Texte cité:

_ _ _ _ _ _ _

Le Commandant en Chef de l’Armée.
Quartier Général
De l’Armée,
Le 12 juillet 1940
 
SECRET
 
Note concernant le nouveau dispositif de défense.
 
I. Par sa lettre du 2.7.40, le Conseil fédéral m’a confirmé ses instructions du 31.8.39 : « sauvegarder l’indépendance du Pays et maintenir l’intégrité du territoire en mettant en œuvre tous les moyens militaires appropriés ».
Le dispositif que j’ai appliqué pendant la première phase de la guerre visait à défendre la plus grande partie du territoire national. Il comportait deux échelons :
 
-          les troupes frontière, appuyées à des fortifications permanentes et de campagne, et résistant sur place ;
-          la position d’armée, sur laquelle s’exerçait l’effort principal de la défense, et que tenaient, sans esprit de recul, les gros de nos forces.
 
Le tracé de cette position était jalonné généralement par Sargans – Wallensee - Canal de la Linth -Lac de Zurich – Limmat – Jura argovien, bâlois, bernois et neuchâtelois – lac de Neuchâtel – Mentue – Lac Léman.
En cas d’agression d’un des belligérants, je pouvais escompter qu’une aide nous serait apportée, automatiquement, par son adversaire, et que notre capacité de défense s’en trouverait renforcée et prolongée.
 
II. Cette situation s’est modifiée progressivement à la suite de la diminution et de l’effondrement de la résistance française, puis de l’entrée en scène de l’Italie aux côtés de l’Allemagne.
Dès lors, ce n’était plus sur un ou deux fronts que nous risquions d’être attaqués, mais sur tous les fronts, et ceci d’autant plus que la saison autorisait les opérations en haute montagne.

_ _ _ _ _ _ _

Objectif visé: Poursuivez la note sur le nouveau dispositif de défense au-delà de sa dernière phrase, dans le même style. Les données qui suivent sont tirées d’une source différente.

Données fournies:
_ _ _ _ _ _ _

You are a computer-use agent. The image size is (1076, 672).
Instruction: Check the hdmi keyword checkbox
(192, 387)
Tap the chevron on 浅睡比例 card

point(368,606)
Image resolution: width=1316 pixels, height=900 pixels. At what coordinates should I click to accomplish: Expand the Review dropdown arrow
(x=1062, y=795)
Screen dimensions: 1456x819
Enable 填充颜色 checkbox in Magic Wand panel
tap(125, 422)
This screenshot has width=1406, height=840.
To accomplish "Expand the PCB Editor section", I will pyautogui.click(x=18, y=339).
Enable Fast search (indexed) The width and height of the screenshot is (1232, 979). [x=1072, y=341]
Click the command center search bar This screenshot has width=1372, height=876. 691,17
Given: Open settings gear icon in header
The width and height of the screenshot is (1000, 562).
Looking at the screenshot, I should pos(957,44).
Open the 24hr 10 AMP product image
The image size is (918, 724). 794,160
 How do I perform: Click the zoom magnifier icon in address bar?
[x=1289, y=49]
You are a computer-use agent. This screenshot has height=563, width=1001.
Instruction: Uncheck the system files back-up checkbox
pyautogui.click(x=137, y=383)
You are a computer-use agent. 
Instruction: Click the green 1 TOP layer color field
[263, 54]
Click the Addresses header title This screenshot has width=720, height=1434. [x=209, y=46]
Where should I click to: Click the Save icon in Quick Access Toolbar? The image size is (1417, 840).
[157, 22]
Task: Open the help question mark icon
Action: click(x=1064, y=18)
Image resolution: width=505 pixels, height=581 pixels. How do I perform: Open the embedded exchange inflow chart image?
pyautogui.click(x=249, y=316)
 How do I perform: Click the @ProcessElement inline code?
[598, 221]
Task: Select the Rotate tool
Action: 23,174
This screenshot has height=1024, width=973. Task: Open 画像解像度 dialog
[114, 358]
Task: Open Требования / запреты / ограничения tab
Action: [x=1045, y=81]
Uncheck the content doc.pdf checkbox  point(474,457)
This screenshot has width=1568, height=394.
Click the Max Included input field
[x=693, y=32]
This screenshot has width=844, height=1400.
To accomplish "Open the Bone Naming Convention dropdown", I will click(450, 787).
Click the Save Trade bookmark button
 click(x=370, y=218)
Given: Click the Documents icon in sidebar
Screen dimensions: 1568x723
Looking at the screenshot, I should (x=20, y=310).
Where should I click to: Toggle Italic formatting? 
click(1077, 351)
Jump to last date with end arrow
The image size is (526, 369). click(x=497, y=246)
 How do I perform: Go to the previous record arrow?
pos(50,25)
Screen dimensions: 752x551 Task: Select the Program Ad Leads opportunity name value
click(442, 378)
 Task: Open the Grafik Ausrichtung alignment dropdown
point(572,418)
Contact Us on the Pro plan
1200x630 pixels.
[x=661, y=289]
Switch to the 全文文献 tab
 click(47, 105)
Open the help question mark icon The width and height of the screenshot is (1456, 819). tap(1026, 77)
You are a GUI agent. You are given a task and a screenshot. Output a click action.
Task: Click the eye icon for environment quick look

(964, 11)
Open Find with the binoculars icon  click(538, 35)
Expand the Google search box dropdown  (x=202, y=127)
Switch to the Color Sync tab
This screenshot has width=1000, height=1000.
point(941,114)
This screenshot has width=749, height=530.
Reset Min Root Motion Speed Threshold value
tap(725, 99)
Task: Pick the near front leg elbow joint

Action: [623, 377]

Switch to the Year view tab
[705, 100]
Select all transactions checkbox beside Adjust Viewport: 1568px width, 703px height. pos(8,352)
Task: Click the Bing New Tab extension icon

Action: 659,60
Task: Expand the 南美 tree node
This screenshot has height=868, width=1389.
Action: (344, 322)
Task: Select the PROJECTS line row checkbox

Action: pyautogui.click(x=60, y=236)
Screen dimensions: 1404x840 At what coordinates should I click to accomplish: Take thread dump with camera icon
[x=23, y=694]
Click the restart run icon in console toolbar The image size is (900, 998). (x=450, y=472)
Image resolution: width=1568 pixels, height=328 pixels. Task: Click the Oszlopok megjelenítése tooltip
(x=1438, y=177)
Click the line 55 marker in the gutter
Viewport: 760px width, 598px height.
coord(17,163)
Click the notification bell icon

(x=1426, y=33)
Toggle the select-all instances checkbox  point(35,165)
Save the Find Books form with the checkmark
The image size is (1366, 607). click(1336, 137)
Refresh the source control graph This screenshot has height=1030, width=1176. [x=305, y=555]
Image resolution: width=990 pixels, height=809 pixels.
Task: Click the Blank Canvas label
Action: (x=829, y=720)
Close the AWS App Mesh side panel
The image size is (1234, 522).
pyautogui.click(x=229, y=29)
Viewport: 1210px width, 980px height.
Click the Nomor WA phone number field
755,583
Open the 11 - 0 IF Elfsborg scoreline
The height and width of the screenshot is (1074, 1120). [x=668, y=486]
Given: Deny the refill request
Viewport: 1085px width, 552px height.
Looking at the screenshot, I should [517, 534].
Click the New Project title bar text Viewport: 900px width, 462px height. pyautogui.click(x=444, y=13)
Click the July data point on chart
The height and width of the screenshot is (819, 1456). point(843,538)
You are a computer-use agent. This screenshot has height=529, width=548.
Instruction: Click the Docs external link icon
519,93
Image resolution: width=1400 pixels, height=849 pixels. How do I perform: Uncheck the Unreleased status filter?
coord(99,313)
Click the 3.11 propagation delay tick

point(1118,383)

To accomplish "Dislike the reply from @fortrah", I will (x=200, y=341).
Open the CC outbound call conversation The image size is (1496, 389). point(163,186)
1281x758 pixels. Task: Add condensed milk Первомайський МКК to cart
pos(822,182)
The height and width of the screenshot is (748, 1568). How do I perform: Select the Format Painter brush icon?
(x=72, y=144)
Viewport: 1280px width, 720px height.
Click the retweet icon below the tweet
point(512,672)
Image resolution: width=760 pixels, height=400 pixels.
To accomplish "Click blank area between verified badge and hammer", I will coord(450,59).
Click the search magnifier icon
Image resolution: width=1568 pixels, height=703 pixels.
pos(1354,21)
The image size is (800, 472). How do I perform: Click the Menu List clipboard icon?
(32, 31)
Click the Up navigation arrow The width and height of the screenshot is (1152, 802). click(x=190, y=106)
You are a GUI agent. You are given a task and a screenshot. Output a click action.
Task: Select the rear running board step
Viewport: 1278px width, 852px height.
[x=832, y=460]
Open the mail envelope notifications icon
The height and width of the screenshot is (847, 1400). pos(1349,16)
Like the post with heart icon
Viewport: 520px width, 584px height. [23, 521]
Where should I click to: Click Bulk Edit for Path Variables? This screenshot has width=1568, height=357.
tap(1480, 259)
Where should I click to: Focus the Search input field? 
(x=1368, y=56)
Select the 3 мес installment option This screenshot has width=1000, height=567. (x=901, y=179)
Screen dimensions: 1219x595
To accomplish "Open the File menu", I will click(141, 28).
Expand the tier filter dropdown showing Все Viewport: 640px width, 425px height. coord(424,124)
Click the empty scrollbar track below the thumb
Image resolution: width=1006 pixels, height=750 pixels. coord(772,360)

_ _ _ _ _ _ _

Réponse attendue:
Enfin, nous ne pouvions plus compter sur l’aide d’un allié éventuel.
Aux besoins de la situation nouvelle a répondu la re-mobilisation du 11 mai, puis un remaniement de notre dispositif qui s’est traduit par l’extension progressive de notre effort défensif à des fronts nouveaux en réponse au développement de la menace.
 
III. La signature de l’armistice est venue, une fois de plus, modifier la situation extérieure. Celle-ci m’inspire aujourd’hui l’appréciation suivante :
Si, d’une part, l’Allemagne et l’Italie n’ont pas intérêt à provoquer de nouveau conflits aussi longtemps qu’elles ne sont pas venues à bout de la résistance anglaise, d’autre part, les voies de communication directes qui traversent nos Alpes présentent, pour la première de ces puissances en tout cas, un intérêt indiscutable. Celle-ci pourrait donc être amenée à exercer sur la Suisse une pression économique, politique et même militaire, pour obtenir libre usage de ces voies de communications.
Ainsi, les exigences allemandes pourraient, tôt ou tard, devenir telles qu’elles seraient inconciliables avec notre indépendance et notre honneur national. La Suisse ne parviendra à échapper à la menace d’une attaque allemande directe que si le haut commandement allemand, dans ses calculs, considère qu’une guerre contre nous serait longue et coûteuse, qu’elle ranimerait, inutilement ou dangereusement, un foyer de luttes au centre de l’Europe et gênerait l’exécution de ses plans.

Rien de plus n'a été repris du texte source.